The DuPont Co. Chambers Works polymers plant, in Pennsville and Carneys Point, is one of a handful of chemical facilities along the river in Salem County -- also home to a PSEG nuclear plant.
Luckily, the bomb-like sound was a 2.8 magnitude earthquake on the Richter scale that hit the area around 9:46 a.m. -- not large enough to cause damage, but enough to get the phones ringing at local police stations.
"It seemed like we got about 1,000 calls in 10 minutes," said Pennsville Police Lt. Allen J. Cummings. "It sounded like an explosion. We got a little bit of a shake. Immediately, in this town, we call DuPont."

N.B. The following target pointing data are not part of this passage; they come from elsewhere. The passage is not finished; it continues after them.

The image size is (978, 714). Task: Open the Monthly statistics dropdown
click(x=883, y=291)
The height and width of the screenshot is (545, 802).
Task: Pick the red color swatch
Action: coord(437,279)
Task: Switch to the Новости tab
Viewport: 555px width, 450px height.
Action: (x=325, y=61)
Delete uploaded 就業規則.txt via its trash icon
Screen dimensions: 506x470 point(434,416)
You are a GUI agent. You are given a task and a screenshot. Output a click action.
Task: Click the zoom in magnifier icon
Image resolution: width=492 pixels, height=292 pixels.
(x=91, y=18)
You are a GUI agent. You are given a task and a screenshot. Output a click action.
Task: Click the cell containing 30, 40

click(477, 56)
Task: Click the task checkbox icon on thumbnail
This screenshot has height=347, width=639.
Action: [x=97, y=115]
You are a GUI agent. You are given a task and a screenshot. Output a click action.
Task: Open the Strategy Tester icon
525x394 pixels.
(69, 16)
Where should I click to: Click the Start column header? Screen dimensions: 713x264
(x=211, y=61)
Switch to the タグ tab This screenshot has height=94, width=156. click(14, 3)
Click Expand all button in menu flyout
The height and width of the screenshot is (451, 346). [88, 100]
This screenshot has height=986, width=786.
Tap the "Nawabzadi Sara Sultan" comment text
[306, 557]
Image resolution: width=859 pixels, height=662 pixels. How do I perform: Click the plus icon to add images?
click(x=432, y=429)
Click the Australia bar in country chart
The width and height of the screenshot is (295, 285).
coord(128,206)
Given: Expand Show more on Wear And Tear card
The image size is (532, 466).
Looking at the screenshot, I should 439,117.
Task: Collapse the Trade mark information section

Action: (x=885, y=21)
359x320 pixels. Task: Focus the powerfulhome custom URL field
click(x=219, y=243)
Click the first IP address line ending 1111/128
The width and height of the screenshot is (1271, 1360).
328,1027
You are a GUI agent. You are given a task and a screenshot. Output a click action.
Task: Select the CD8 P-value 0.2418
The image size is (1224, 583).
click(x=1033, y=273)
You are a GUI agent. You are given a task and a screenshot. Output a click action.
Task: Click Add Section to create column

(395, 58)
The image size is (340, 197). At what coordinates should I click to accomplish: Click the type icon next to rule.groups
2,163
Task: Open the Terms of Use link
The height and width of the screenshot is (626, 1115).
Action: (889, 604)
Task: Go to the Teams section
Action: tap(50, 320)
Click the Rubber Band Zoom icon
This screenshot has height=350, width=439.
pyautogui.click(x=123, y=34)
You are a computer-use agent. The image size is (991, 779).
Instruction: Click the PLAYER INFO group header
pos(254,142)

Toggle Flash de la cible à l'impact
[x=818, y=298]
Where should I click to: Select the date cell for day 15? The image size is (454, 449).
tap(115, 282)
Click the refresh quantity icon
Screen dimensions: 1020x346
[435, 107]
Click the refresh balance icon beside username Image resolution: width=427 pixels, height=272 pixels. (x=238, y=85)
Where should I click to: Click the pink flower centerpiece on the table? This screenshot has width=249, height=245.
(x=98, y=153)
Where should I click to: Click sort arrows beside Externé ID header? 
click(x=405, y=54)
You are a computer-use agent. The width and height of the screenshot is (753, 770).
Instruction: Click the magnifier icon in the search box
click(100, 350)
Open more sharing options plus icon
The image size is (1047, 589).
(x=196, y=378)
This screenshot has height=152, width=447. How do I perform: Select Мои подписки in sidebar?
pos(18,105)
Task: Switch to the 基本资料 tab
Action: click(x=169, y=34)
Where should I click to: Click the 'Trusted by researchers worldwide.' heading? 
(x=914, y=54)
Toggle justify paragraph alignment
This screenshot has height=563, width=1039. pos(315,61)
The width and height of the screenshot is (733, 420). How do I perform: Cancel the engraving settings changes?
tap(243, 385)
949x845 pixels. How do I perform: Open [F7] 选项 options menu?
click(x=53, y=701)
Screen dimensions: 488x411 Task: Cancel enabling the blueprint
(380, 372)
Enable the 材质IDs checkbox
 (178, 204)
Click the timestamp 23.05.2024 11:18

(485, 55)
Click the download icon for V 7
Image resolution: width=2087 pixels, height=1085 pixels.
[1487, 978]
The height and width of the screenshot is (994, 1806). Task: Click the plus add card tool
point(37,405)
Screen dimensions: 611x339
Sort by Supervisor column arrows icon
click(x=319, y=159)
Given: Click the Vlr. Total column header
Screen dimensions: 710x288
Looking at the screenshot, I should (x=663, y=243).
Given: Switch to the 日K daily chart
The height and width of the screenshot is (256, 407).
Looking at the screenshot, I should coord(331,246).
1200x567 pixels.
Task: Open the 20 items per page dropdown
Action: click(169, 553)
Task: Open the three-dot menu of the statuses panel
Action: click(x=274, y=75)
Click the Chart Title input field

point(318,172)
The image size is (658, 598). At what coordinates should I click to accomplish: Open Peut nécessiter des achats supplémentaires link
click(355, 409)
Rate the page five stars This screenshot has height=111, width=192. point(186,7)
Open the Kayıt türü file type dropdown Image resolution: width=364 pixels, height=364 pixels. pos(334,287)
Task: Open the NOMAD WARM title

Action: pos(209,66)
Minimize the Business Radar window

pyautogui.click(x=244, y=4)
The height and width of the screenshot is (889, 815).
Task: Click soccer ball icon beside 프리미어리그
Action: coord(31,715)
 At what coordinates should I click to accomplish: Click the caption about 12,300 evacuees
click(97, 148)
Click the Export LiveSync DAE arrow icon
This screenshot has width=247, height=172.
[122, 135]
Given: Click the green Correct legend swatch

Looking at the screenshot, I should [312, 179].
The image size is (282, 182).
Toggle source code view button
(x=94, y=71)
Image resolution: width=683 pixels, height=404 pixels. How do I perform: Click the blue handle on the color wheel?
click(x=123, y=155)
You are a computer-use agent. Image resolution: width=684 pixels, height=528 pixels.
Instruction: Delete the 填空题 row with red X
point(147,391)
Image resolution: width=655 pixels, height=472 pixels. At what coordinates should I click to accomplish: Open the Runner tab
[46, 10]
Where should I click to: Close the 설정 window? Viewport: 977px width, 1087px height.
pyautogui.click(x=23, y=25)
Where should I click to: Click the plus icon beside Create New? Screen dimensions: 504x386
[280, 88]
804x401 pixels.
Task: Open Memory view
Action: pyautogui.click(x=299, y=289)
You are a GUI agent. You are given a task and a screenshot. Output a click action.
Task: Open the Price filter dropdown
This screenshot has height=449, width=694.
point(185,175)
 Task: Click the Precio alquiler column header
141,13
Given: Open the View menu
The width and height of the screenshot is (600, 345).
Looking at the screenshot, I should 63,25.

After initial reports that the quake -- a rarity in New Jersey -- was centered in Delaware, the U.S. Geological Survey in Colorado placed the location in the Beaver Dam section of Pennsville, near the border with Mannington Township.
The epicenter, according to Google maps, was near a creek, just down the road from Smigelski's home on Smigelski Lane.
"I call that place the Salem swamp," Smigelski said.
Robin Weinstein, Salem County's deputy administrator, said that no damage was reported at any chemical facility or at the nuclear plant, but that county workers would be inspecting bridges as a precaution.
According to the USGS, about 1.3 million earthquakes ranging from 2 to 2.9 on the Richter scale happen in the world every year. USGS geophysicist John Bellini said that New Jersey has had about a half-dozen earthquakes since 1973.